SELECT * INTO new_table FROM existing_table;

This statement would create a new table called new_table with the same column definitions as existing_table and insert all rows from the existing table into the new one.

Basic Use Cases

Creating a Full Copy of a Table

SELECT * INTO customers_backup FROM customers;

With the above command, we make an exact copy of the customers table, including all columns and rows, into customers_backup.

Copying Only Certain Columns

SELECT customer_id, customer_name INTO customer_info_backup FROM customers;

This will create a table customer_info_backup that only has the customer_id and customer_name columns from the original customers table.

Copying Data Based on Condition

SELECT * INTO customers_2021 FROM customers
WHERE registration_date >= '2021-01-01' AND registration_date < '2022-01-01';

This command clones rows where customers registered in the year 2021 into a new table called customers_2021.

Advanced Use Cases

Creating a Table with Aggregated Data

SELECT customer_id, SUM(orders_amount) INTO customer_totals
FROM orders
GROUP BY customer_id;

In this example, we are creating a new table customer_totals that will consist of each customer’s ID and the total amount of their orders.

Customizing the New Table

You are not limited to creating an identical copy of the existing structure and data. You can customize the new table in various ways:

Adding Constraints

SELECT customer_id, customer_name, email INTO customer_contacts
FROM customers
WHERE customer_id > 100;
ALTER TABLE customer_contacts
ADD PRIMARY KEY (customer_id);

After copying the desired data into customer_contacts, we add a primary key constraint to the customer_id column.

Include OR Exclude Table Constraints

In PostgreSQL, you can include or exclude constraints such as NOT NULL, DEFAULT values, and more when copying data. To include constraints from the source table, we use:

CREATE TABLE new_table AS
TABLE existing_table
WITH NO DATA;

This will create a new table with the same column definitions and constraints, but without the data.

Performance Considerations

When using SELECT INTO, be mindful of system resources. Large tables can take up considerable disk space and could affect system performance during the copy operation. Efficiency can be improved with proper indexing and by only selecting the necessary rows or columns.

Handling Duplicates

If a table with the same name already exists, PostgreSQL will return an error. It’s important to check for existing table names or to use temporary tables.
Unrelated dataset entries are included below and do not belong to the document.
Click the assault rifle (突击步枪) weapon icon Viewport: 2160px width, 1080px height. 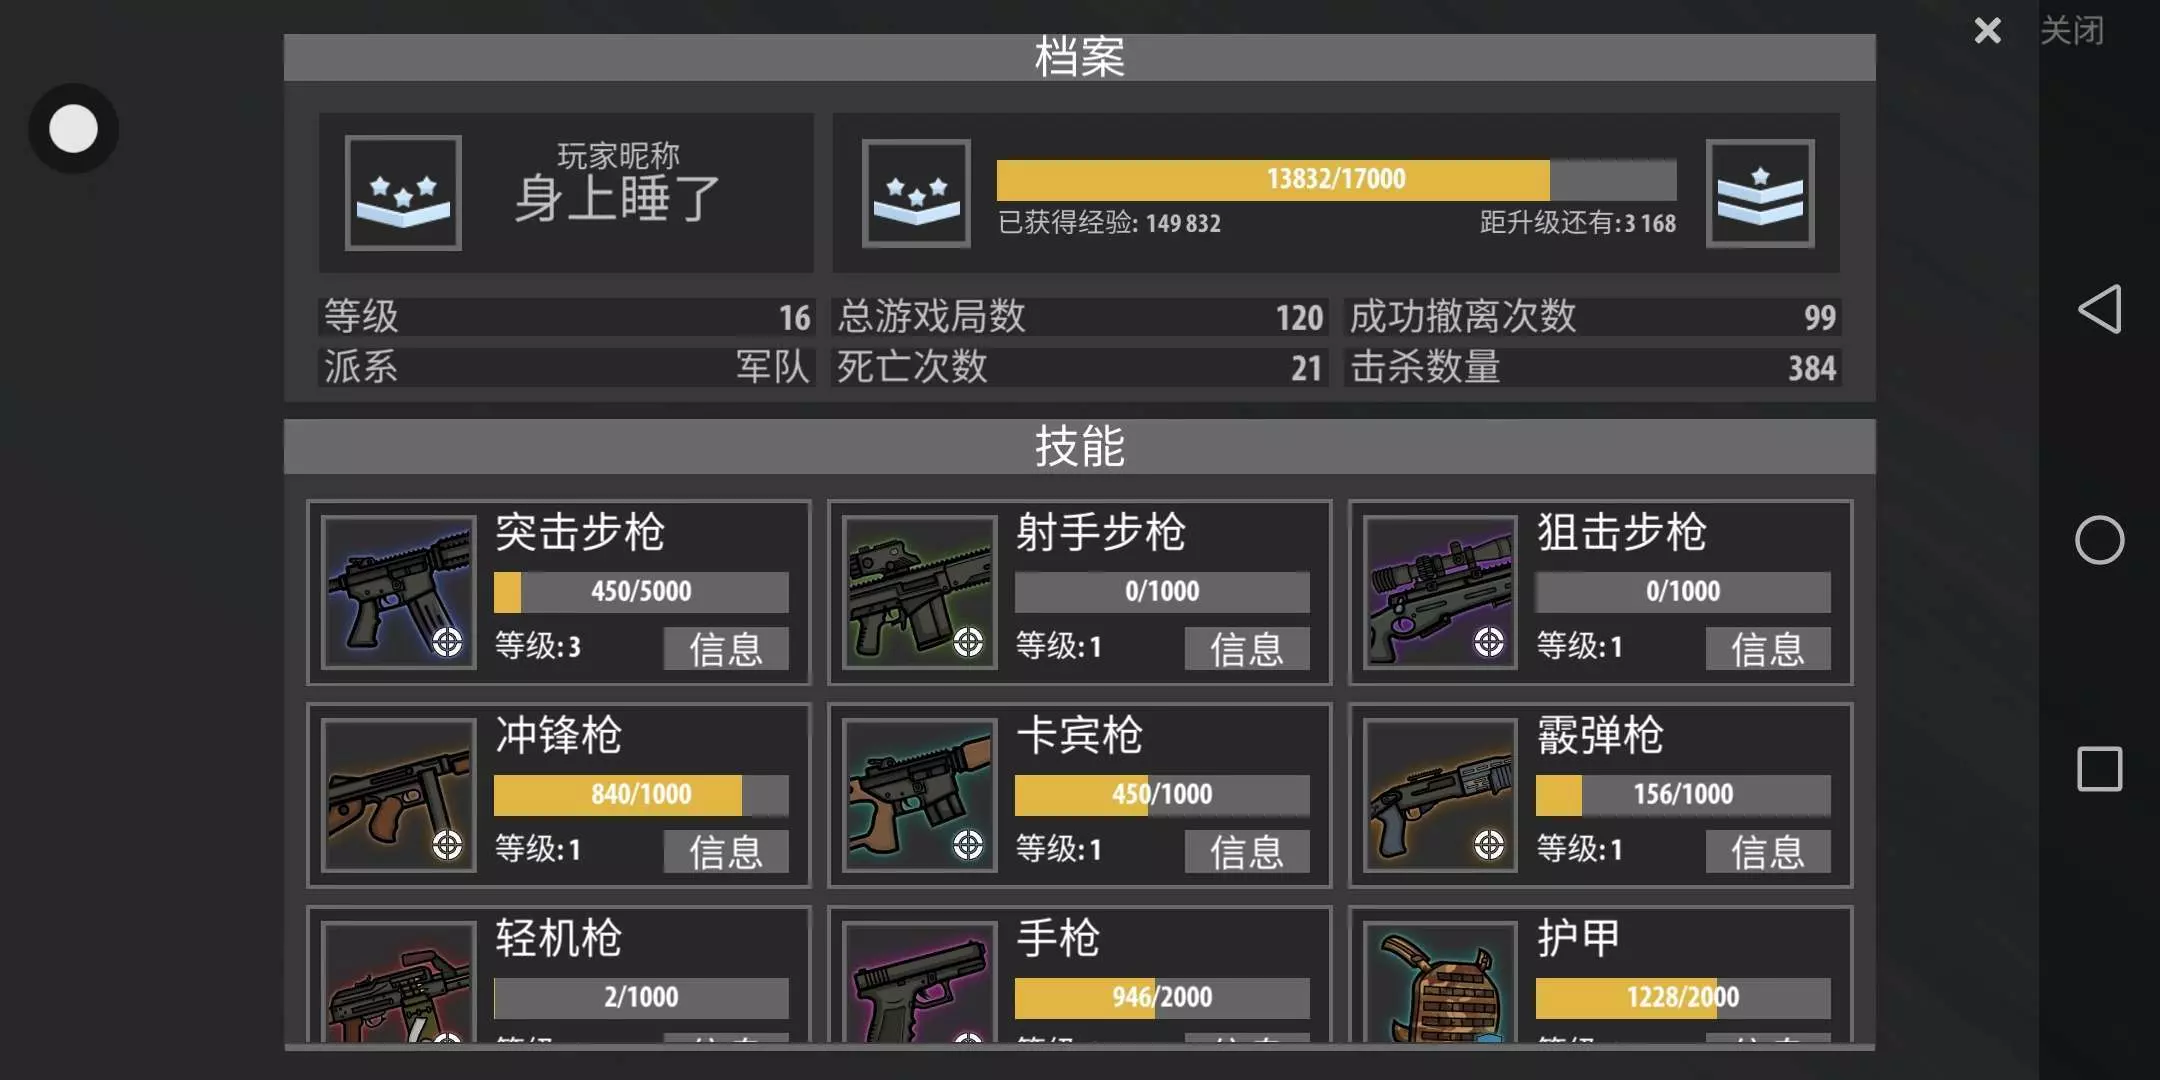point(399,592)
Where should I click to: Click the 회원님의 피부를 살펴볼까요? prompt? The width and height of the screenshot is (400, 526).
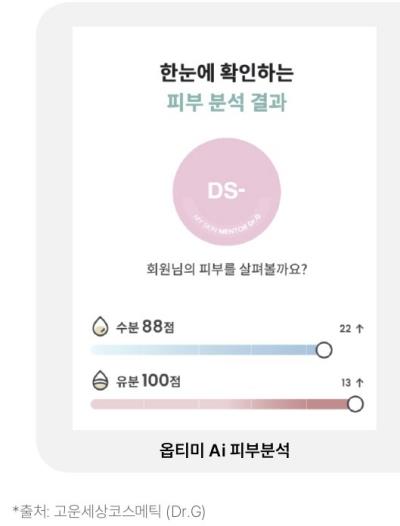click(x=227, y=269)

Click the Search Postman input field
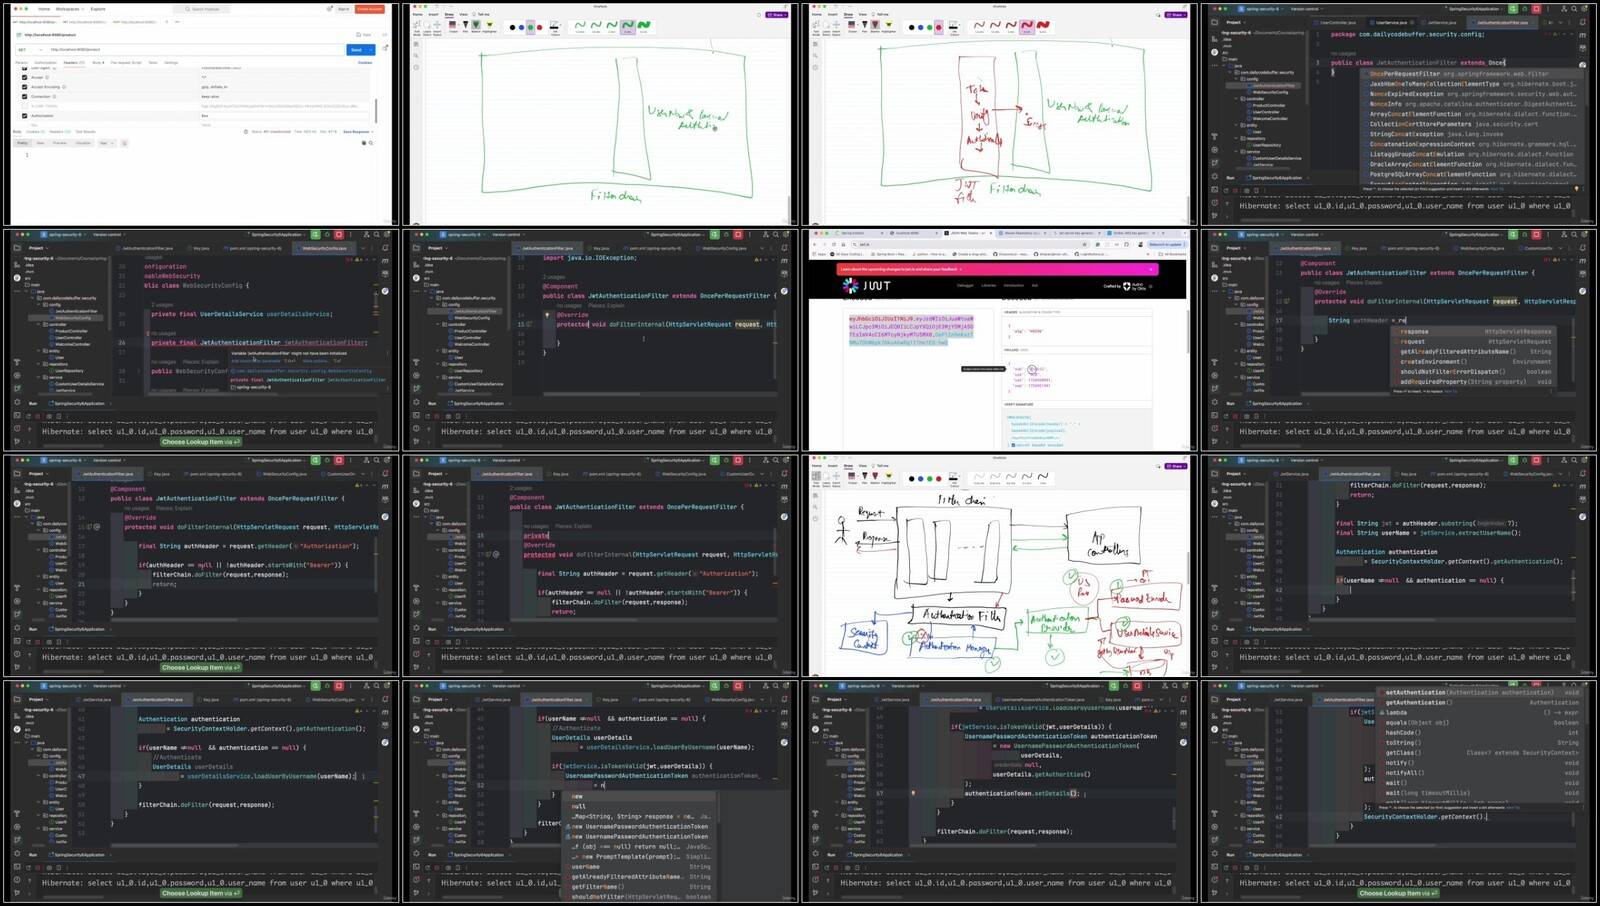[x=205, y=9]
You might also use conditional statements or transaction blocks to handle such situations gracefully.

Rename and Adjusting Table Properties

After creating a table using SELECT INTO, you can further refine it by renaming it or adjusting table properties like ownership and tablespace.

ALTER TABLE customer_backup RENAME TO customer_archive;
ALTER TABLE customer_archive OWNER TO new_owner;
ALTER TABLE customer_archive SET TABLESPACE new_tablespace;

These commands will rename the table, change its owner, and move it to a new tablespace respectively.

Conclusion

The SELECT INTO statement in PostgreSQL is a versatile tool for database administrators and developers. Easy to use for simple copy operations, it also scales up to more complex data duplication and transformation tasks. While valuable, be aware of its impact on database performance and always ensure the operation fits within your system’s capabilities.